Task objective –
From the first entry to the last, repeat them all exactly.
(Beginning of Exercise data)
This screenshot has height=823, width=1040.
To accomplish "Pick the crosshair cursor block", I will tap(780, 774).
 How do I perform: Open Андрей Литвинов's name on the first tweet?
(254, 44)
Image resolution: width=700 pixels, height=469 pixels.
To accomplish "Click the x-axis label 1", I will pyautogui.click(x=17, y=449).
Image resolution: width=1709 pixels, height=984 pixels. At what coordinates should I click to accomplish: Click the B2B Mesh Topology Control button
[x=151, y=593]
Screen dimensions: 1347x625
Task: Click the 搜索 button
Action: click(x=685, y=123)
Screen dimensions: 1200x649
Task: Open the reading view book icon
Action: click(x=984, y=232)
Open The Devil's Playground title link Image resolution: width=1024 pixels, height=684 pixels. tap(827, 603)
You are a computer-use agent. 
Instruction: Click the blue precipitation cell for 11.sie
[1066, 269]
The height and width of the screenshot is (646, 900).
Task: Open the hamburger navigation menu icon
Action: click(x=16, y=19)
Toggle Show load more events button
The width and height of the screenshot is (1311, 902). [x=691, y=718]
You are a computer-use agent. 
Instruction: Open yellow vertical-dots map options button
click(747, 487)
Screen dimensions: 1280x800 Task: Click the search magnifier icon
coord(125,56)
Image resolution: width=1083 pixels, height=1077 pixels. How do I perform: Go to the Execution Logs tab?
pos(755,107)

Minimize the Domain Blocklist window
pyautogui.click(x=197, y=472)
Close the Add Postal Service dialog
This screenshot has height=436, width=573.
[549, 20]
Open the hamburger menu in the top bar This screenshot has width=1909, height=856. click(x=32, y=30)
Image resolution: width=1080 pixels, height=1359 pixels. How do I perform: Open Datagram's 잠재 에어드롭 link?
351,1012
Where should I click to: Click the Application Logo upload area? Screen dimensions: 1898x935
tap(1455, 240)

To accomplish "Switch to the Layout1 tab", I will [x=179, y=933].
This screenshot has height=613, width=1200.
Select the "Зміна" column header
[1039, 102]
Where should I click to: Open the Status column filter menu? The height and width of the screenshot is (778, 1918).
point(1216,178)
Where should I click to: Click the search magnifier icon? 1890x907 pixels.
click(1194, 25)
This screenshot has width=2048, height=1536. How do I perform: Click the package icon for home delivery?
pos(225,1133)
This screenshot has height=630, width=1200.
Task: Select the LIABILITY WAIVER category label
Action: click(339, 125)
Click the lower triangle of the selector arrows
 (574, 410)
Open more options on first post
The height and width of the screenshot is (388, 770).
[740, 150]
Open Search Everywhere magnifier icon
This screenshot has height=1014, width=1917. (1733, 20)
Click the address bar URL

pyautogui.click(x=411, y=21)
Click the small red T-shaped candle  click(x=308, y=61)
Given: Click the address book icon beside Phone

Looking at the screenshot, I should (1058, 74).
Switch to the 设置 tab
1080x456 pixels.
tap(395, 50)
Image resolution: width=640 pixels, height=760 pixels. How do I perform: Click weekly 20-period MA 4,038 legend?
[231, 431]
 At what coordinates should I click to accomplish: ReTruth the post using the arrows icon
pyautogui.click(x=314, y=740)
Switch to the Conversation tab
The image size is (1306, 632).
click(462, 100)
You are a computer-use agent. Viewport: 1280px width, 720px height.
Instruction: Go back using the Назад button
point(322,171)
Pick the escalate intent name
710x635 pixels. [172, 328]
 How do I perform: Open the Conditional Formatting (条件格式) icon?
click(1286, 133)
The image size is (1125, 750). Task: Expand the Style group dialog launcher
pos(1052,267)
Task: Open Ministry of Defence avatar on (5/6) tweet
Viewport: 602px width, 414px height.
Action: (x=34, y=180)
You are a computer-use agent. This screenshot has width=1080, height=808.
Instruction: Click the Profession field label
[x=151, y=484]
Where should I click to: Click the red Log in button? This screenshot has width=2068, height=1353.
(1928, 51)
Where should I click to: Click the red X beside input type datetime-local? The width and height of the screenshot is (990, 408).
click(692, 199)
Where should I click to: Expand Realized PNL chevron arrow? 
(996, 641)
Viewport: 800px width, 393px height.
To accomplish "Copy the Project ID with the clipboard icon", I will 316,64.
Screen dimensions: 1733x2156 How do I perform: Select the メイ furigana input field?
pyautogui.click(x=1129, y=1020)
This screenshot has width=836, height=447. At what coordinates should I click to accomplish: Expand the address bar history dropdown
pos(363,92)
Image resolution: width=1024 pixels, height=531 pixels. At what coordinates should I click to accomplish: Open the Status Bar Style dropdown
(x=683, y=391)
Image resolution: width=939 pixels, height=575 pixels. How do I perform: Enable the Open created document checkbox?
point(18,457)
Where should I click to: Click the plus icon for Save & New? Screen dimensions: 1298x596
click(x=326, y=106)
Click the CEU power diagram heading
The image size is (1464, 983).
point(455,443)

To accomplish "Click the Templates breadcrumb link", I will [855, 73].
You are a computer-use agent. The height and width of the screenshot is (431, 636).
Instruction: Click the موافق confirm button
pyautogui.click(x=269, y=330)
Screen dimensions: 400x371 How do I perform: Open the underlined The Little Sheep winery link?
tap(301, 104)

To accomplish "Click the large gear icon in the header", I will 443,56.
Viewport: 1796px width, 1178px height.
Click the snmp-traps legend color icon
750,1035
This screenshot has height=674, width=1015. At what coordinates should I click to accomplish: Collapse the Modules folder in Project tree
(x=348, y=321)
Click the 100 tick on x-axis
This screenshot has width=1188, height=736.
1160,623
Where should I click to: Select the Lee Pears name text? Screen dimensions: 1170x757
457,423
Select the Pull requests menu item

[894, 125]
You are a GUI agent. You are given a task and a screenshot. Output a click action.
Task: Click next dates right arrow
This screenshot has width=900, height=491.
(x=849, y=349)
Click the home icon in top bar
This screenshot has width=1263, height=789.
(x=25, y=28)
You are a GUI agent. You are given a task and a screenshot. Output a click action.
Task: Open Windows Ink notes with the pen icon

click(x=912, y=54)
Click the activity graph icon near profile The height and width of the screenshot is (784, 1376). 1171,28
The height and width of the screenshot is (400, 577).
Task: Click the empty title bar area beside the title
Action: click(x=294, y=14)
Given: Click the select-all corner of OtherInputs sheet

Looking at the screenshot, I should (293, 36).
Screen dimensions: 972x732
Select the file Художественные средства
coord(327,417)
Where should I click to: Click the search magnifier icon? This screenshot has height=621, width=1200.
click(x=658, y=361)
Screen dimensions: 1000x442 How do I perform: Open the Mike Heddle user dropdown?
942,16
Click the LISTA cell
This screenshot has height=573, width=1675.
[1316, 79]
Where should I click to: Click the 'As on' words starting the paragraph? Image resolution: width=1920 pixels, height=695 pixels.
(End of Exercise data)
Problem solution –
This screenshot has height=823, width=1040.
To accomplish "Pick the crosshair cursor block", I will tap(780, 774).
 How do I perform: Open Андрей Литвинов's name on the first tweet?
(254, 44)
Image resolution: width=700 pixels, height=469 pixels.
To accomplish "Click the x-axis label 1", I will pyautogui.click(x=17, y=449).
Image resolution: width=1709 pixels, height=984 pixels. At what coordinates should I click to accomplish: Click the B2B Mesh Topology Control button
[x=151, y=593]
Screen dimensions: 1347x625
Task: Click the 搜索 button
Action: click(x=685, y=123)
Screen dimensions: 1200x649
Task: Open the reading view book icon
Action: click(x=984, y=232)
Open The Devil's Playground title link Image resolution: width=1024 pixels, height=684 pixels. tap(827, 603)
You are a computer-use agent. 
Instruction: Click the blue precipitation cell for 11.sie
[1066, 269]
The height and width of the screenshot is (646, 900).
Task: Open the hamburger navigation menu icon
Action: click(x=16, y=19)
Toggle Show load more events button
The width and height of the screenshot is (1311, 902). [x=691, y=718]
You are a computer-use agent. 
Instruction: Open yellow vertical-dots map options button
click(747, 487)
Screen dimensions: 1280x800 Task: Click the search magnifier icon
coord(125,56)
Image resolution: width=1083 pixels, height=1077 pixels. How do I perform: Go to the Execution Logs tab?
pos(755,107)

Minimize the Domain Blocklist window
pyautogui.click(x=197, y=472)
Close the Add Postal Service dialog
This screenshot has height=436, width=573.
[549, 20]
Open the hamburger menu in the top bar This screenshot has width=1909, height=856. click(x=32, y=30)
Image resolution: width=1080 pixels, height=1359 pixels. How do I perform: Open Datagram's 잠재 에어드롭 link?
351,1012
Where should I click to: Click the Application Logo upload area? Screen dimensions: 1898x935
tap(1455, 240)

To accomplish "Switch to the Layout1 tab", I will [x=179, y=933].
This screenshot has height=613, width=1200.
Select the "Зміна" column header
[1039, 102]
Where should I click to: Open the Status column filter menu? The height and width of the screenshot is (778, 1918).
point(1216,178)
Where should I click to: Click the search magnifier icon? 1890x907 pixels.
click(1194, 25)
This screenshot has width=2048, height=1536. How do I perform: Click the package icon for home delivery?
pos(225,1133)
This screenshot has height=630, width=1200.
Task: Select the LIABILITY WAIVER category label
Action: click(339, 125)
Click the lower triangle of the selector arrows
 (574, 410)
Open more options on first post
The height and width of the screenshot is (388, 770).
[740, 150]
Open Search Everywhere magnifier icon
This screenshot has height=1014, width=1917. (1733, 20)
Click the address bar URL

pyautogui.click(x=411, y=21)
Click the small red T-shaped candle  click(x=308, y=61)
Given: Click the address book icon beside Phone

Looking at the screenshot, I should (1058, 74).
Switch to the 设置 tab
1080x456 pixels.
tap(395, 50)
Image resolution: width=640 pixels, height=760 pixels. How do I perform: Click weekly 20-period MA 4,038 legend?
[231, 431]
 At what coordinates should I click to accomplish: ReTruth the post using the arrows icon
pyautogui.click(x=314, y=740)
Switch to the Conversation tab
The image size is (1306, 632).
click(462, 100)
You are a computer-use agent. Viewport: 1280px width, 720px height.
Instruction: Go back using the Назад button
point(322,171)
Pick the escalate intent name
710x635 pixels. [172, 328]
 How do I perform: Open the Conditional Formatting (条件格式) icon?
click(1286, 133)
The image size is (1125, 750). Task: Expand the Style group dialog launcher
pos(1052,267)
Task: Open Ministry of Defence avatar on (5/6) tweet
Viewport: 602px width, 414px height.
Action: (x=34, y=180)
You are a computer-use agent. This screenshot has width=1080, height=808.
Instruction: Click the Profession field label
[x=151, y=484]
Where should I click to: Click the red Log in button? This screenshot has width=2068, height=1353.
(1928, 51)
Where should I click to: Click the red X beside input type datetime-local? The width and height of the screenshot is (990, 408).
click(692, 199)
Where should I click to: Expand Realized PNL chevron arrow? 
(996, 641)
Viewport: 800px width, 393px height.
To accomplish "Copy the Project ID with the clipboard icon", I will 316,64.
Screen dimensions: 1733x2156 How do I perform: Select the メイ furigana input field?
pyautogui.click(x=1129, y=1020)
This screenshot has width=836, height=447. At what coordinates should I click to accomplish: Expand the address bar history dropdown
pos(363,92)
Image resolution: width=1024 pixels, height=531 pixels. At what coordinates should I click to accomplish: Open the Status Bar Style dropdown
(x=683, y=391)
Image resolution: width=939 pixels, height=575 pixels. How do I perform: Enable the Open created document checkbox?
point(18,457)
Where should I click to: Click the plus icon for Save & New? Screen dimensions: 1298x596
click(x=326, y=106)
Click the CEU power diagram heading
The image size is (1464, 983).
point(455,443)

To accomplish "Click the Templates breadcrumb link", I will [855, 73].
You are a computer-use agent. The height and width of the screenshot is (431, 636).
Instruction: Click the موافق confirm button
pyautogui.click(x=269, y=330)
Screen dimensions: 400x371 How do I perform: Open the underlined The Little Sheep winery link?
tap(301, 104)

To accomplish "Click the large gear icon in the header", I will 443,56.
Viewport: 1796px width, 1178px height.
Click the snmp-traps legend color icon
750,1035
This screenshot has height=674, width=1015. At what coordinates should I click to accomplish: Collapse the Modules folder in Project tree
(x=348, y=321)
Click the 100 tick on x-axis
This screenshot has width=1188, height=736.
1160,623
Where should I click to: Select the Lee Pears name text? Screen dimensions: 1170x757
457,423
Select the Pull requests menu item

[894, 125]
You are a GUI agent. You are given a task and a screenshot. Output a click action.
Task: Click next dates right arrow
This screenshot has width=900, height=491.
(x=849, y=349)
Click the home icon in top bar
This screenshot has width=1263, height=789.
(x=25, y=28)
You are a GUI agent. You are given a task and a screenshot. Output a click action.
Task: Open Windows Ink notes with the pen icon

click(x=912, y=54)
Click the activity graph icon near profile The height and width of the screenshot is (784, 1376). 1171,28
The height and width of the screenshot is (400, 577).
Task: Click the empty title bar area beside the title
Action: click(x=294, y=14)
Given: Click the select-all corner of OtherInputs sheet

Looking at the screenshot, I should (293, 36).
Screen dimensions: 972x732
Select the file Художественные средства
coord(327,417)
Where should I click to: Click the search magnifier icon? This screenshot has height=621, width=1200.
click(x=658, y=361)
Screen dimensions: 1000x442 How do I perform: Open the Mike Heddle user dropdown?
942,16
Click the LISTA cell
This screenshot has height=573, width=1675.
[1316, 79]
Where should I click to: Click the 'As on' words starting the paragraph? Image resolution: width=1920 pixels, height=695 pixels.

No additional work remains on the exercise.